Massachusetts Weed Delivery: Here’s How It’ll Work
Cannabis legislation has surely come a long way in the last 10 years. Although federal law still considers it a Schedule I drug, a number of states have made huge strides in its legalization, both for medical and recreational use, with more states expected to follow suit soon, not to mention the popularization of CBD and other derivatives, cannabis acceptance is showing no signs of slowing down.
In the latest win for the cause, in September, the Massachusetts’ Cannabis Control Commission (CCC) approved regulations that would allow marijuana to be delivered right to people’s doorsteps. The commission also approved a pilot program for cannabis cafes to operate in small communities, although state law will have to change before that becomes a reality.
In a piece written for Commonwealth magazine, CCC Commissioner Britte McBride said, “Marijuana is here, has been here, and it’s not going away. Illegal delivery services are openly competing against licensed, regulated, taxpaying businesses, and that demands our response.”
The move, however, was not one that didn’t stir up controversy. Apart from drawing criticism from law enforcement, with Walpole’s Police Chief calling home delivery a ‘tragedy waiting to happen’, the vote to approve the regulation wasn’t unanimous. Out of the CCC’s five commissioners, one of them, Jennifer Flanagan, voted against it, not for security reasons but due to concerns about public health, specifically citing the recent spate of vape-related illnesses that have affected the nation, and Massachusetts in particular.
“We talk about social consumption, we’re looking for places for people to go and consume this product, mostly by smoking or vaping. I have concerns about that,” she said.
Home delivery has been allowed for medical marijuana patients for some time, but it’s only now that recreational users are getting the chance to benefit from a service like this. But before you start reaching for the phone and calling your nearest dispensary, we’ll give you the lowdown on how the delivery system will work and when it’s expected to start.
Why it’s been approved:
The CCC is focused on giving legal operators the chance to provide a service that’s still dominated by black market dealers.
When is it expected to start:
According to the CCC, deliveries won’t start for another few months to allow the commission to iron out all the details involved in the system. It also still needs to go over applicants who want to provide the service and approve them, as well as coordinate with communities on logistics.
How will it be done:
In the first two years, the only businesses permitted to carry out deliveries will be those involved in the social equity program as well as small, locally owned businesses the commission has approved. The social equity program prioritizes small businesses in an effort to lift affected minority communities in an industry that’s increasingly be encroached on by big corporations.
Of course with regulation comes new rules and increased emphasis on safety and security for both customers and delivery people. This isn’t the Wild West anymore, so don’t expect to get your weed on a whim.

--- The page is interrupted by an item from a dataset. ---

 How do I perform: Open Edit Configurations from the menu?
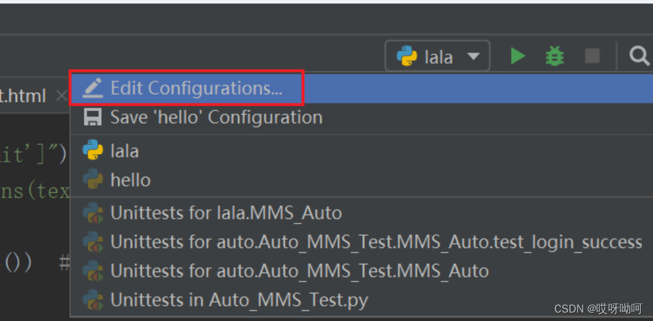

Delivery persons are only allowed to transport no more than $ 10,000 worth of marijuana at a time in order to minimize the risk of robbery. Deliveries also require a minimum of two employees to one vehicle, and all delivery vehicles must be equipped with alarms, GPS, and secure storage.

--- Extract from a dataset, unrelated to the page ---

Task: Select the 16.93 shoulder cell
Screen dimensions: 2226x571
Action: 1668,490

Delivery persons must also wear a body camera at all times. The recorded video will be kept for 30 days.
Who can avail of home delivery:
Customers must be of legal age, that means 21 or older, and must verify their age and identity via identification at the approved dispensary prior to placing any orders. When your delivery arrives, customers have to re-confirm their age and identity before receiving the order.
Where can it be delivered to:
Deliveries can only be done to a customer’s primary residence. So deliveries to a friend’s house is out of the question. Students looking to get high at the dorms are also out of luck. Deliveries cannot be done to university housing (like college dorms), hotels, bed and breakfasts, shelters, federally subsidized housing, or to any cities and towns that have banned the sale of marijuana.
Late-night deliveries are also a no-no. Deliveries can only be done between 8 am and 9 pm. Also, customers are limited to one order a day and, like the limit on in-person purchases, can get no more than one ounce each order.
While It may be a while before it’s implemented, the approval for home deliveries in the Bay State signals many more good things to come for cannabis-related legislation. Anything this groundbreaking will never be without its detractors, and concerns about it should be voiced in order for its development to be air-tight. After all, the safety of the community is a focus for all those involved.